Social proof is defined as follows:
Social proof, also known as informational social influence, is a psychological phenomenon where people assume the actions of others in an attempt to reflect correct behavior for a given situation.
Bidding at an auction is frequently used to illustrate the concept. Imagine you're interested in an item on eBay, one currently sitting at $50. After a lot of thought you decide that you want it, and that the absolute maximum you are willing to pay is $100. You enter $100, only to get immediate notice that you have been outbid, and that the item now sits at $102.50.
What is the immediate reaction? For most people it is a new higher bid – a new absolute max bid. And what if that is outbid? Again the response is very often yet another max bid.
Why the change? Why does the absolute maximum you are willing to pay get moved upward so easily? The answer commonly given is social proof.
When we look at the item sitting at $50 we're receiving a pretty powerful message, in the form of social proof, that nobody else thinks the item is worth much more than that. Setting our max bid at $100 is bold, aggressive, and very unlikely. We're saying that we believe that item to be worth more than twice what anybody else is willing to pay for it.
As soon as we see it get bid up to $102.50 the context changes. We're not the lunatic bidding $100 on a $50 item – we now see that other buyers recognize the value, and are willing to go a little bit higher. As long as we keep seeing social proof of the items value in the form of higher bids we're willing to spend a little bit more.
The recent auction of the household contents of an elderly couple who were moving to a much smaller home illustrated a very different version of the same phenomenon. This auction was conducted online, but required pickup of the items in person – no shipping. There were also no reserves or minimum bids, and the opening bid on all lots was $1. That meant that unless there were multiple bids items would sell for $1.
There were several lots that sold for very little (less than $5). In most of these cases the item sold for the single opening bid of $1.
Almost none of these items were picked up. They were paid for, but not picked up.
It makes no sense. The buyer registered for the auction, made a binding bid on the item, and paid for it, presumably because they wanted it. Then... they couldn't even bother to pick the item up? Again – they paid for, but did not collect, the items in question.
If the small, ultimately winning bid, was their max bid then it reflected the value they assigned, and they should have wanted to pick up the items. It makes no sense to bid a max of even $1 on something you don't plan on collecting.
But, in most cases, it can be presumed that these tiny winning bids reflected larger reserve bids, and the lack of competing bids meant they were never driven up.
This means that, logically, these buyers got amazing deals. Say they were prepared to pay $50, and won the auction for $1... they just saved $49! This is a great deal, and the buyer should be anxious to collect their incredible find.
But the social proof, in the form of a lack of competing bids, tells a different and very powerful story. It doesn't say they got a great deal, it says they bought junk.

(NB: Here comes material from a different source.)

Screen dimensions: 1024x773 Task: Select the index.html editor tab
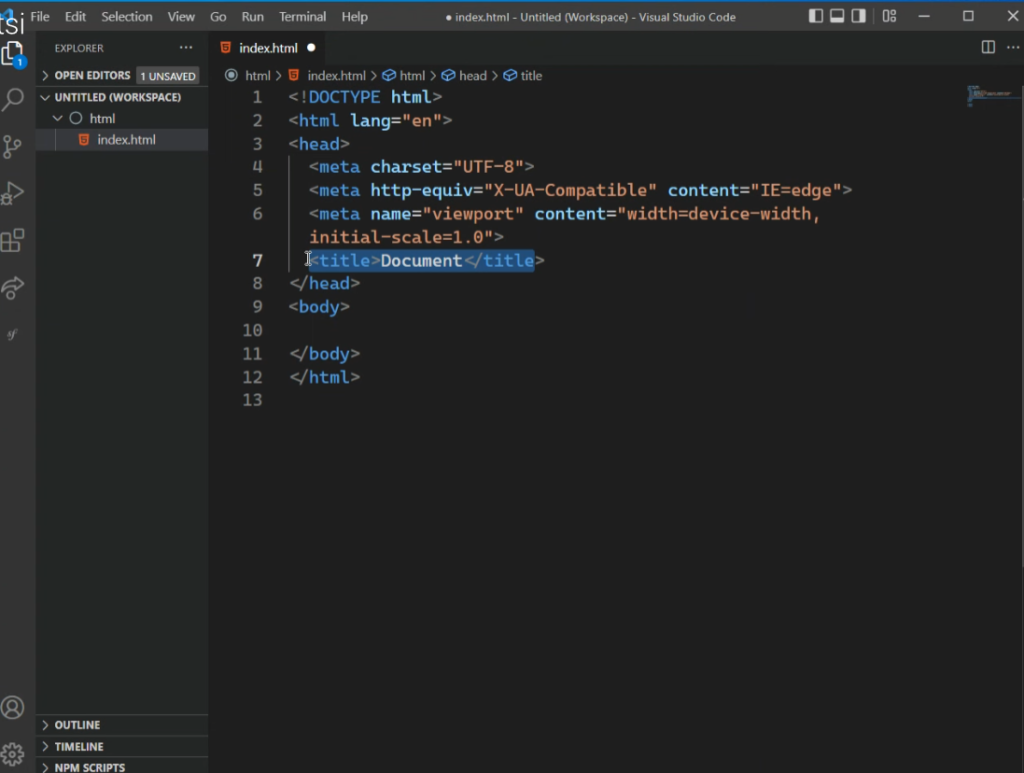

When the auction ends without a competing bid it says that nobody else was interested in the item at any price. An item might seem like a good deal at $1, until you realize that nobody else was willing to pay even that. Suddenly it feels a lot like you just bought something everyone else considers junk.

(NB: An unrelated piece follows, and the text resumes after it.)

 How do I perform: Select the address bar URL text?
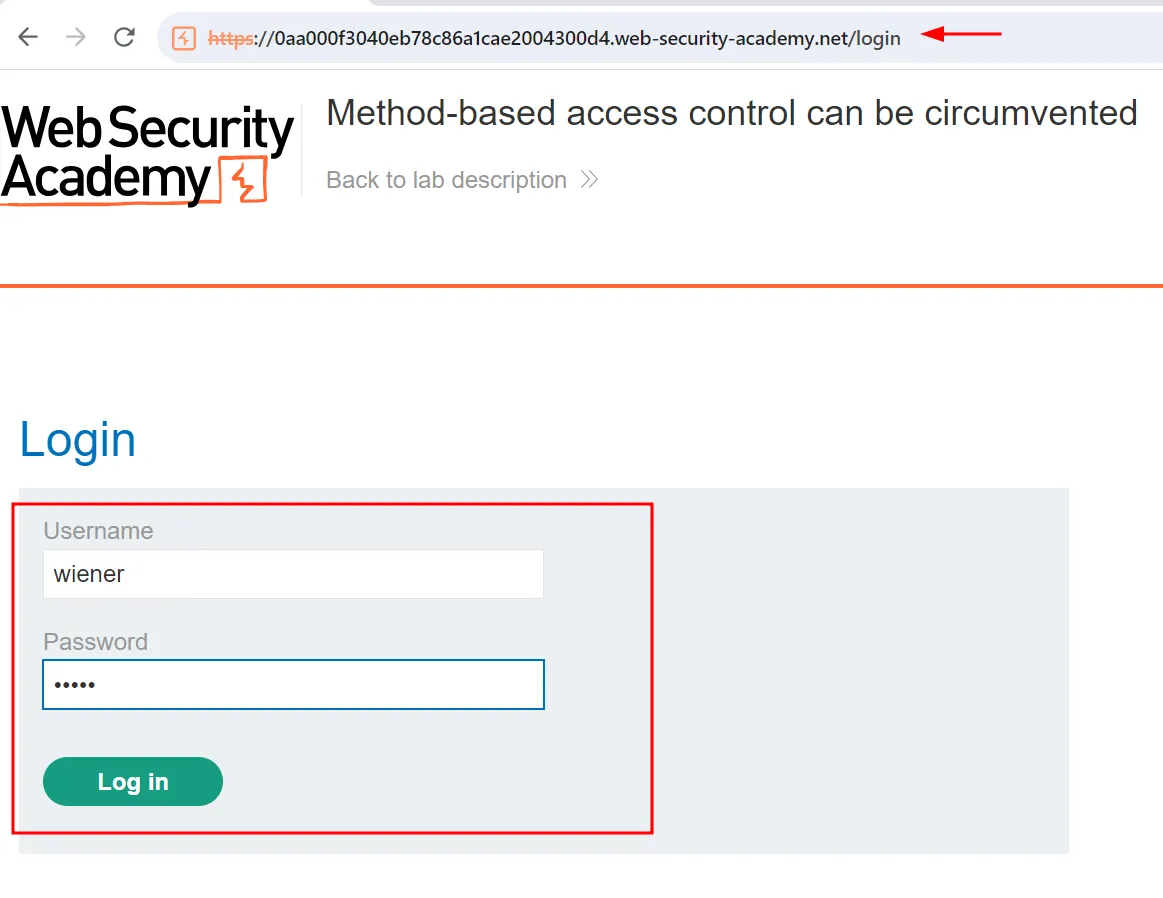580,39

It seems crazy but these buyers would have been happier, and almost guaranteed to pick up, if they had paid more. If they won that same item after it had been bid up to $100 they would have felt great because they would have known that other people valued it almost that much. The social proof would be in their favor. They'd rather pay more for the same item if (positive) social proof was included in the price.
But when the social proof told a different story, that the item was worthless, they were only too happy to just kiss the money goodbye.